§ Tasks and exercises
A. Answer these from the For Members Only text:
(i) Which label was the album recorded for?
(ii) How many stars did the Allmusic review give the album?
(iii) How long is "We're Goin' Home"?
B. Duplicate the For Members Only text, starting with "Track listing" and going on through "(tracks 1-4), 1963.".
C. Write the next part of the For Members Only text, picking up after its last sentence.

§ Text shown
For Members Only is an album by American jazz organist Shirley Scott recorded in 1963 for the Impulse! label.

Reception
The Allmusic review awarded the album 4½ stars.

Track listing
All compositions by Shirley Scott except as indicated

 "Southern Comfort" (Oliver Nelson) — 5:40
 "Blue Piano" (Ellington) — 3:45
 "Freedom Dance" (Nelson) — 4:53
 "Toys in the Attic" (Duning) — 2:51
 "Blues for Members" — 5:50
 "I've Grown Accustomed to Her Face" (Lerner, Loewe) — 4:45
 "Marchin' to Riverside" — 3:15
 "We're Goin' Home" — 7:14
Recorded  on August 22 (tracks 5-8) and August 24 (tracks 1-4), 1963.

§ Recorded information
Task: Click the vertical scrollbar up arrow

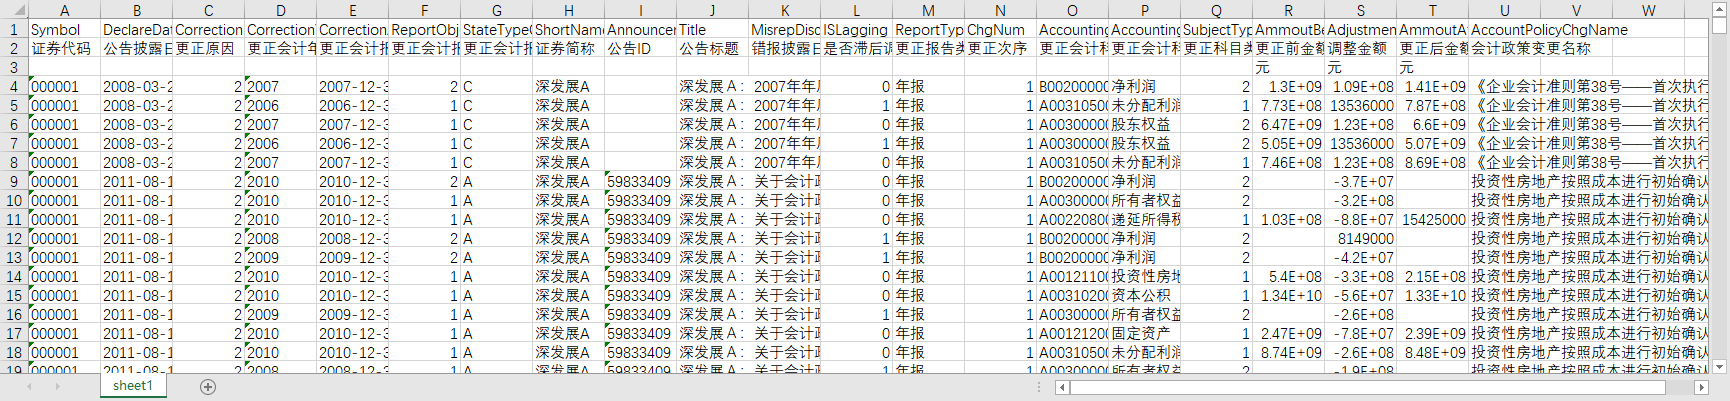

§ Answers in order
A.
(i) Impulse!
(ii) 4½ stars
(iii) 7:14

B.
Track listing
All compositions by Shirley Scott except as indicated

 "Southern Comfort" (Oliver Nelson) — 5:40
 "Blue Piano" (Ellington) — 3:45
 "Freedom Dance" (Nelson) — 4:53
 "Toys in the Attic" (Duning) — 2:51
 "Blues for Members" — 5:50
 "I've Grown Accustomed to Her Face" (Lerner, Loewe) — 4:45
 "Marchin' to Riverside" — 3:15
 "We're Goin' Home" — 7:14
Recorded  on August 22 (tracks 5-8) and August 24 (tracks 1-4), 1963.

C.
Personnel
Shirley Scott — organ 
Thad Jones, Jerry Kail, Tom McIntosh, Jimmy Nottingham, Ernie Royal — trumpet  (tracks 1-4)
Jimmy Cleveland, Quentin Jackson, Thomas Mitchell — trombone  (tracks 1-4)
Eddy Manson — harmonica  (tracks 1-4)
Mundell Lowe — guitar (tracks 1-4)  
Art Davis (tracks 1-4), Earl May (tracks 5-8) — bass
Jimmy Cobb (tracks 5-8), Ed Shaughnessy (tracks 1-4) — drums
Joe Venuto — percussion (tracks 1-4)
Oliver Nelson — arranger, conductor (tracks 1-4)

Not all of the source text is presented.